> [Data supplied]:
-- -- --
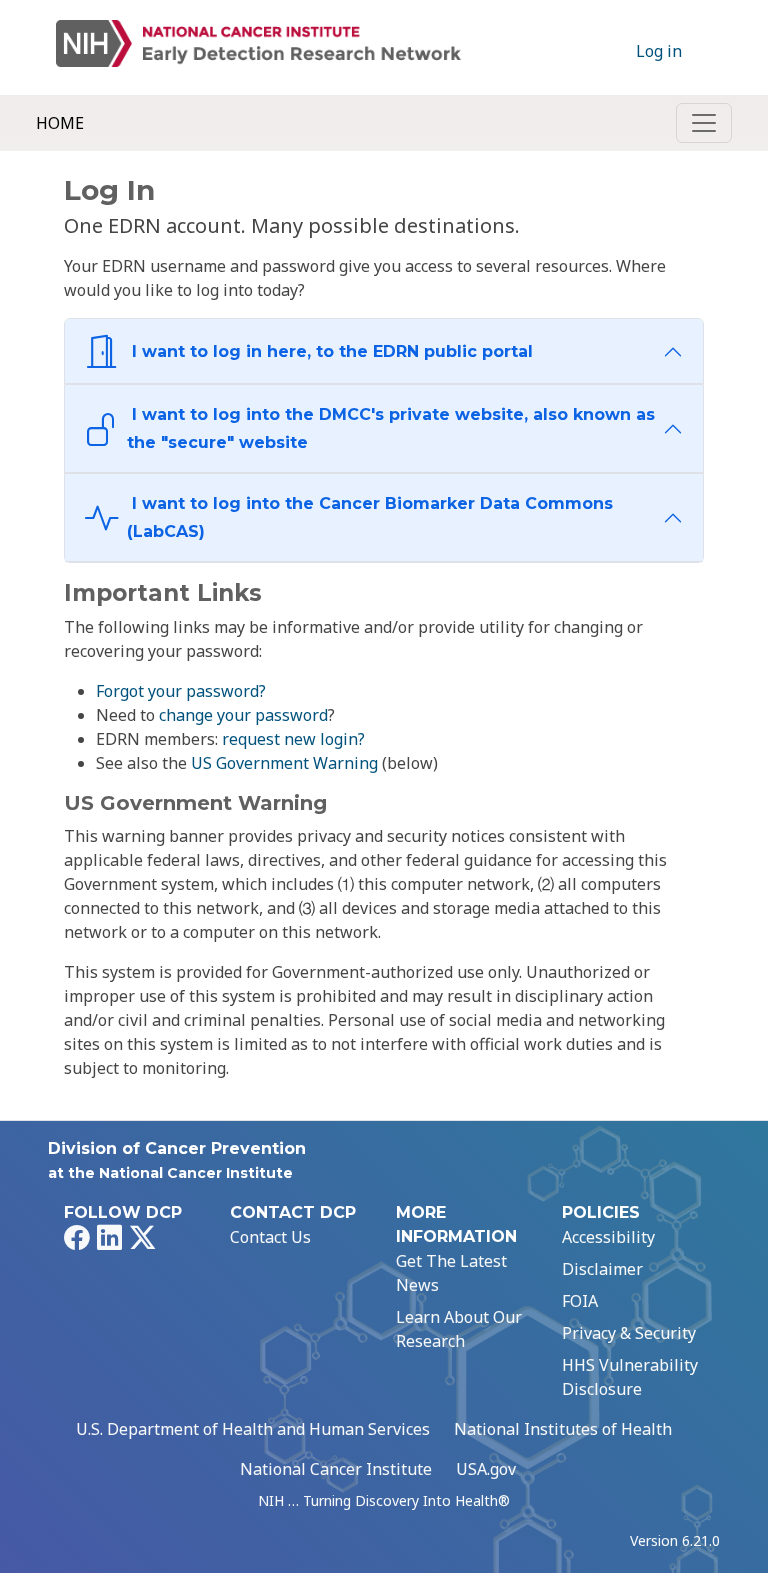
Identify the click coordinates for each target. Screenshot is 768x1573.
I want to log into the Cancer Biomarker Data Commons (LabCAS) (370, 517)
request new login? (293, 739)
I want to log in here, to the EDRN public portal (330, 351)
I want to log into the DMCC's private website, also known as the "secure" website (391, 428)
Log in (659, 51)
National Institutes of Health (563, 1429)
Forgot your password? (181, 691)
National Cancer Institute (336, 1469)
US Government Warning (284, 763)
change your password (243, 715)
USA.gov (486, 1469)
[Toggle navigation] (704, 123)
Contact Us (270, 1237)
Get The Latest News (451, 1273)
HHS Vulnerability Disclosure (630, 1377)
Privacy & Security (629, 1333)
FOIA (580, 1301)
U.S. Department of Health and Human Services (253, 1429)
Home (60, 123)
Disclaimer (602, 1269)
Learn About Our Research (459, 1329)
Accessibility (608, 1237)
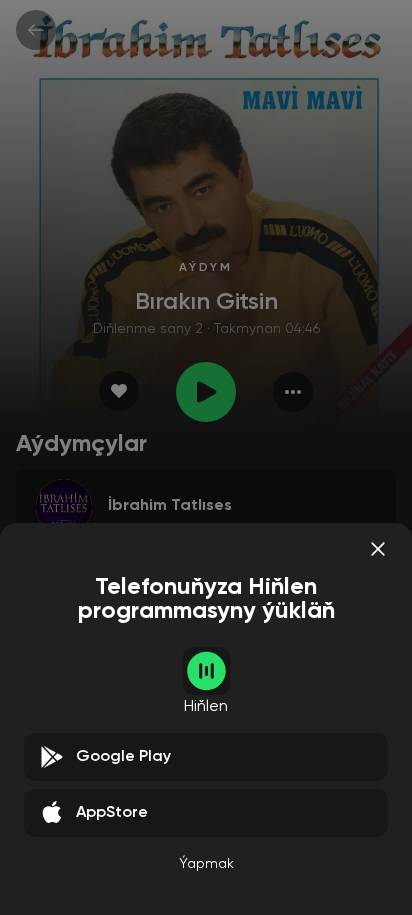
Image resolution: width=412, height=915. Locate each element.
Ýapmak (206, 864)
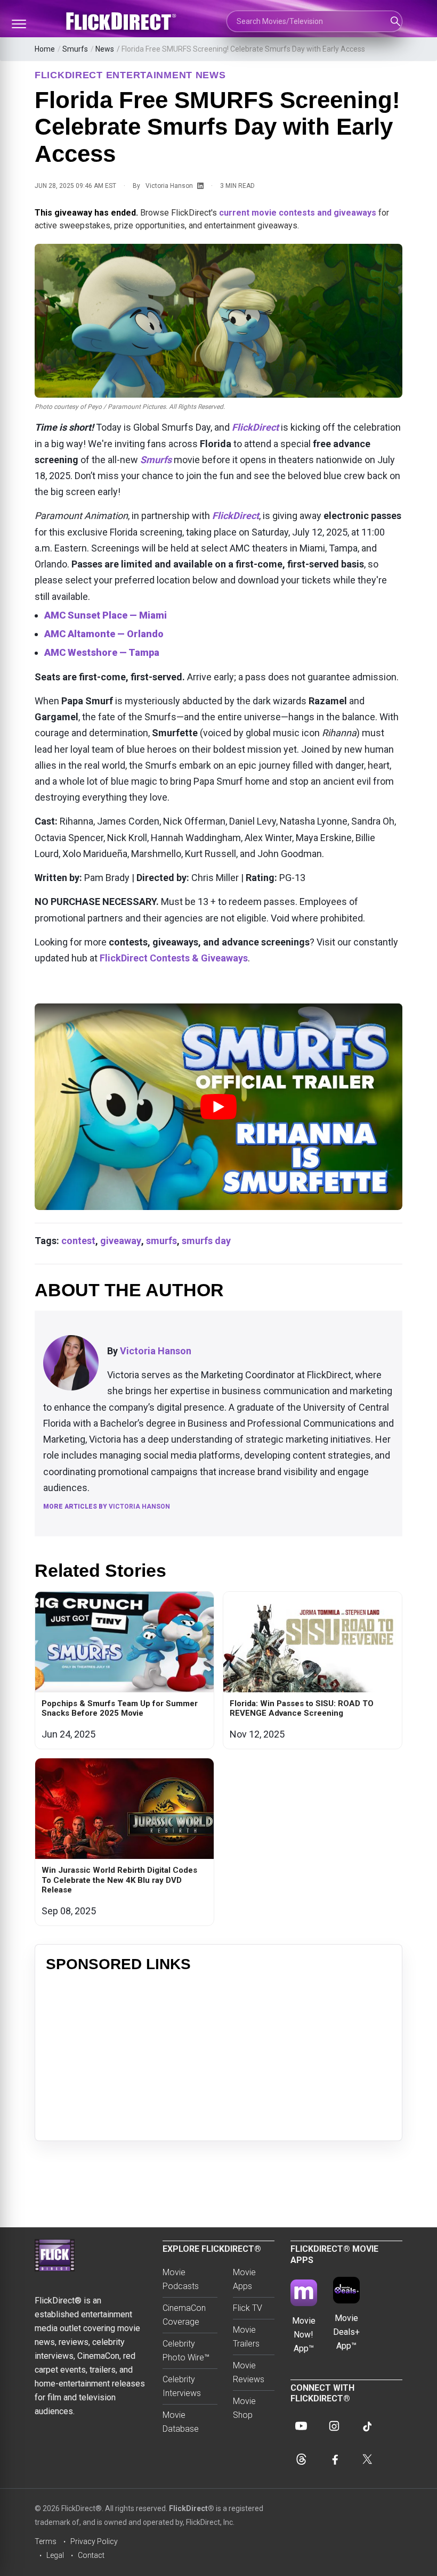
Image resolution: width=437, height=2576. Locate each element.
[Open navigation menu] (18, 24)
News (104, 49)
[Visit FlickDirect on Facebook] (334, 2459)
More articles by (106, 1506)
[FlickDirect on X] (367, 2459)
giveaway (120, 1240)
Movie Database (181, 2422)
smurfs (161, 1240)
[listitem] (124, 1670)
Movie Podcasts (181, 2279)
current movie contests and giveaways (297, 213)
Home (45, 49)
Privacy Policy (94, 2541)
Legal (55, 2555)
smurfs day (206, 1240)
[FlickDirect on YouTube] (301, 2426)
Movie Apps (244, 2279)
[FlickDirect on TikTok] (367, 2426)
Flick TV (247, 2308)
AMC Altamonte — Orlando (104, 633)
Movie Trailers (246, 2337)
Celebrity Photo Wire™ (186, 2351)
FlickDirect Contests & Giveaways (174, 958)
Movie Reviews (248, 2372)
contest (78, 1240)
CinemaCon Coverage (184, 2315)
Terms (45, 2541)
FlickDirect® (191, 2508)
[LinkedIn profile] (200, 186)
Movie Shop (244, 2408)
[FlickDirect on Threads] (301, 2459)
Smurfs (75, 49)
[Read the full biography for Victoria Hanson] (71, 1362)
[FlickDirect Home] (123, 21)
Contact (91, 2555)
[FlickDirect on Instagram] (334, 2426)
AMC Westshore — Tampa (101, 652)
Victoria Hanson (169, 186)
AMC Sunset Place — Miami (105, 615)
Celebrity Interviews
-- -- --
> [Work order]: In the listing above, locate the line with "Terms (45, 2541)" and the line with "Contact (91, 2555)", then extract exactly those lines and every line between them, and nothing more.

> [Output for this exercise]:
Terms (45, 2541)
FlickDirect® (191, 2508)
[LinkedIn profile] (200, 186)
Movie Shop (244, 2408)
[FlickDirect on Threads] (301, 2459)
Smurfs (75, 49)
[Read the full biography for Victoria Hanson] (71, 1362)
[FlickDirect Home] (123, 21)
Contact (91, 2555)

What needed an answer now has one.